Madame B had a little bell at hand, while Monsieur B had a small hill of pills to be washed down with ceremony and a sip of watered wine. Meals usually started with a small plate – never small enough for me – of something cold and slimey. Something preserved in aspic-jelly, to delight or to horrify depending on one’s age and nationality. Usually something unidentifiable (how can one country grow so many unidentifiable things?) Or occasionally something familiar (why did they do that? I could have eaten that egg!)
When all hands were finally correctly at rest, the bell tinkled and la bonne arrived to clear and set the table again for the next course. The plates got bigger but the portions remained the same size: a large expanse of porcelain with a grouping of unknown vegetable-matter alone in the middle. A sauce dish was passed around sufficiently slowly and with such appreciative commentary that the tepidity of the dish was assured by the time it reached les jeunes at the bottom of the table. The sauce was not optional – it was central.
The bell, the maid, the wait, la conversation – and then the next set of dishes. It might perhaps be another vegetable, all all alone – or it might be straight to the meat or fish. Just that – in its sauce. There might be one potato. Or more likely an elaborate confection of them – au gratin, à la dauphinoise – requiring the bell the maid the waiting. And the waiting itself was obligatoire (essentielle!) for correct digestion. As were the various wines – always watered for the young. Not out of mercy for us who loathed these sourly poisonous potions – but as a safe entry-level to the adult world of the connoisseur. Was there then a salad course? I don’t remember. There was certainly a cheese course. Inevitably. There are as many French cheeses as days in the year, and I must have sniffed them all. It seemed then an elaborate and fiendish memory-game: how not to end up choosing that particular (those very many particular) cheese that made one want to pucker in revulsion and spit out the window.

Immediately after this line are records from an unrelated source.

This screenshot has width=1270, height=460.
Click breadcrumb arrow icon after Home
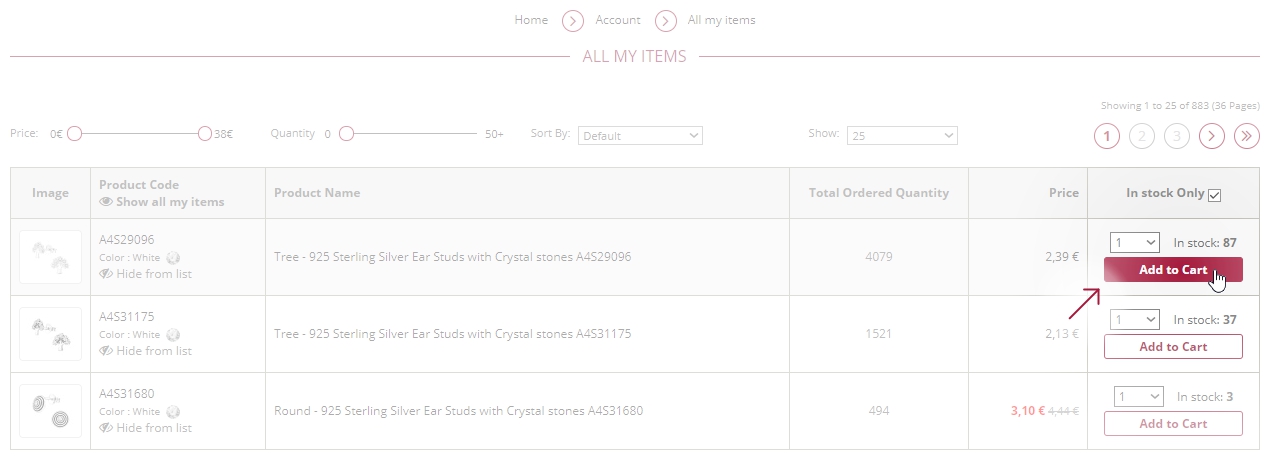(572, 21)
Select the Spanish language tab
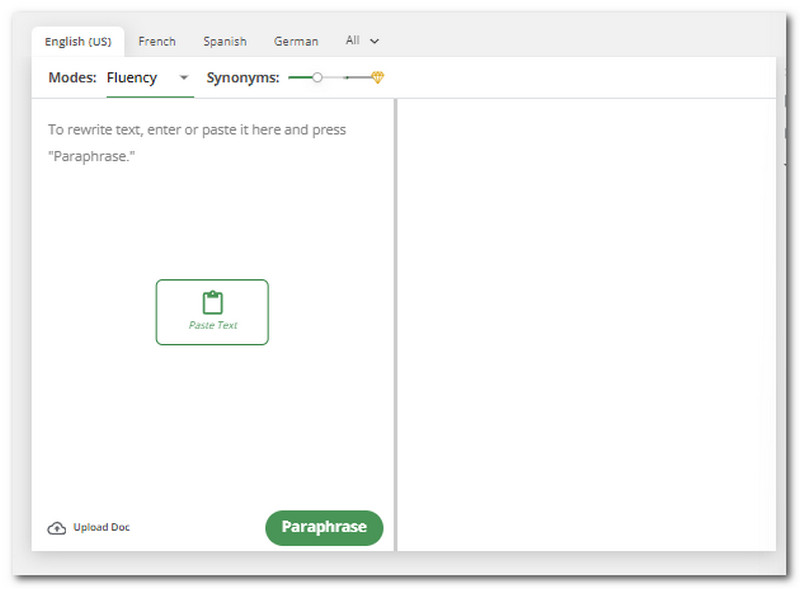 (224, 41)
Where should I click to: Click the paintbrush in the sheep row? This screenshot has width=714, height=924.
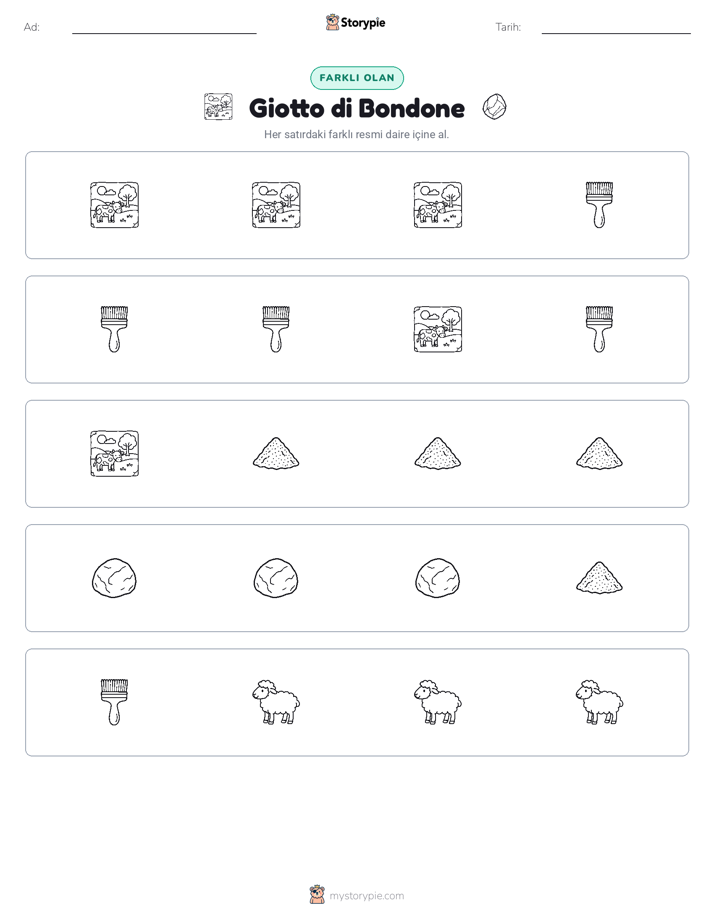click(114, 702)
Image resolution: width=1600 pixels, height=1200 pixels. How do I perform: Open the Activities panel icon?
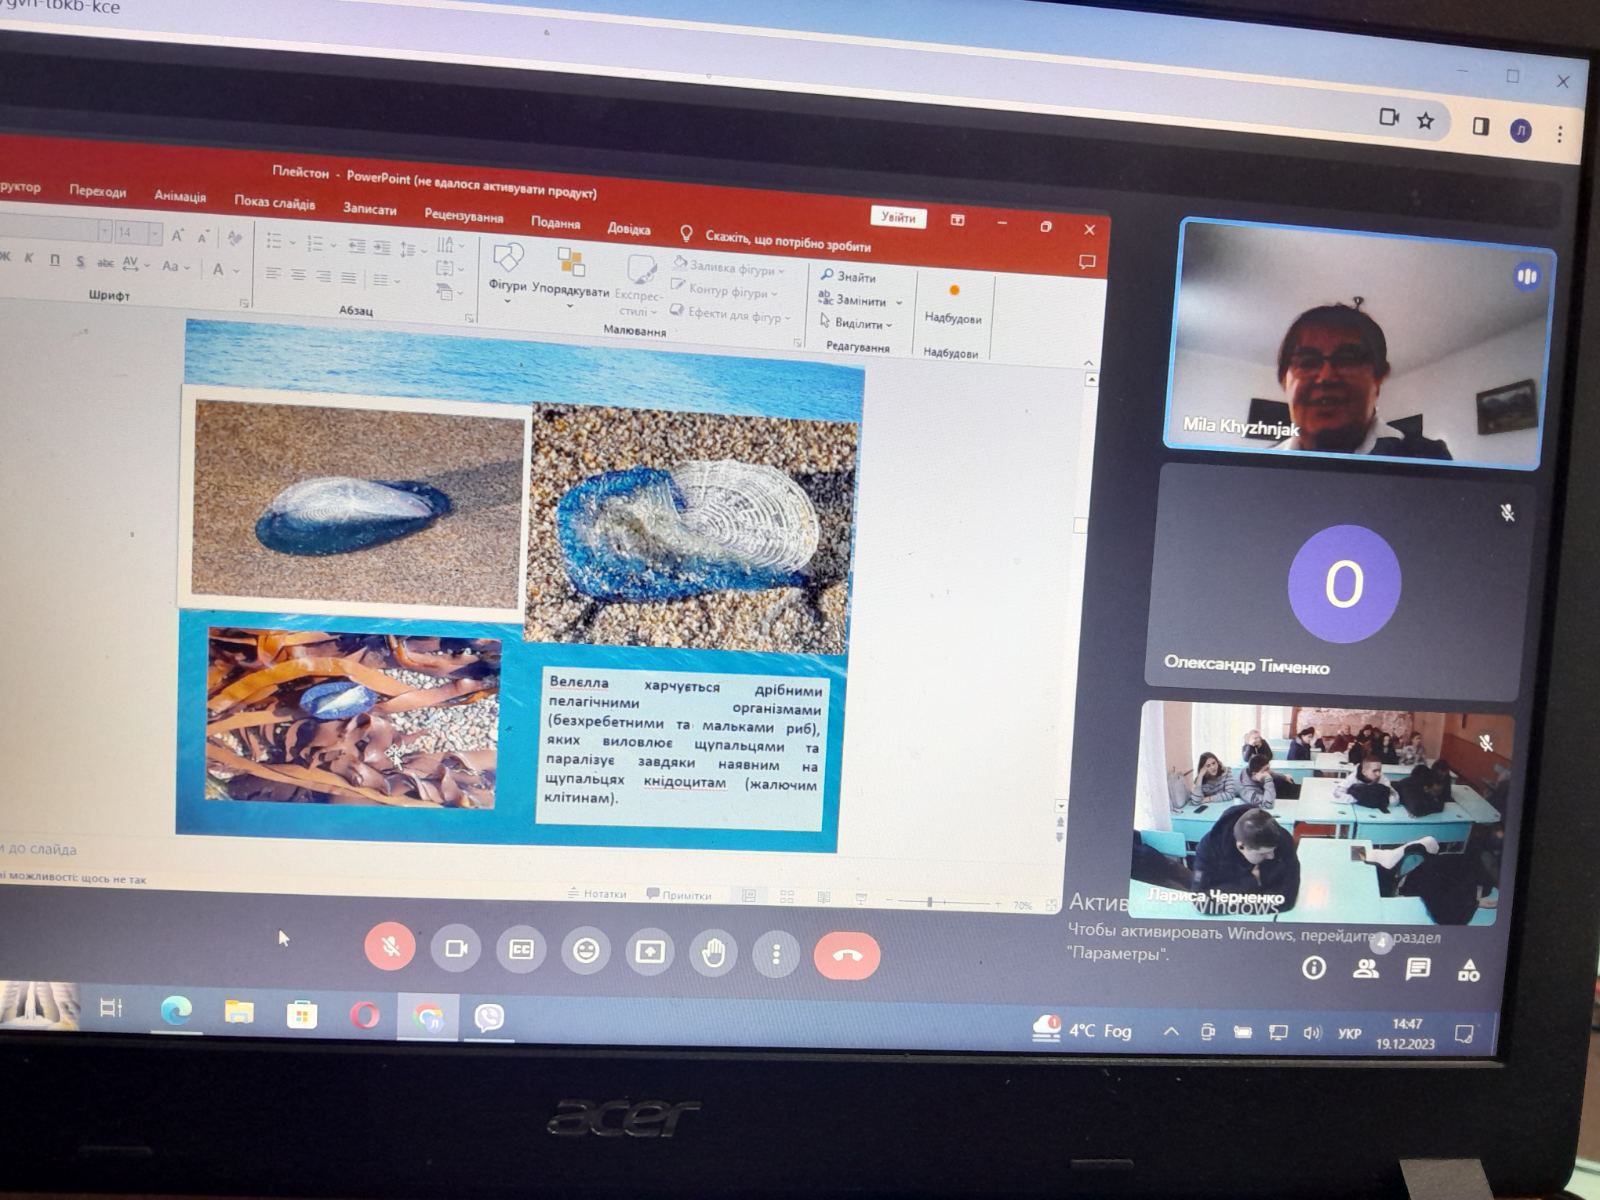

Bell.Maid.Wait. Contented gastronomic silence among all adults save Monsieur whose pills had either not been numerous enough, or strong enough, to quell his rumblings abdominal. Apprehensive silence down our end (no whispering at table, s’il vous plait. We had politely slogged thus far: would the last course be heaven or hell?
At last – pudding. Only the French don’t do puddings. Not the splodgy, stodgy comforting heap that we know and love and regret eating too much of. This, au contraire, is le dessert. It was ‘afters’ raised to its lightest, to its highest pinnacle: it was a work of sugary eggy art. But not art as I knew it. It had strange fruits and liqueurish syrups often hidden below a billow of mousse, or within a pillow of pastry. Complete with a sickly sweet wine – to ‘try’ – alongside.
I learnt to tolerate French food. I learnt to appreciate the alcohol that lurked in the wine. I got a tan and the spots disappeared. I discovered that my stammer receeded when faced with the need to be funny and charming to French girls, girls who thought nothing of changing out of wet costumes on the river beach, a barely modest few paces away. I resolved to live in France one day.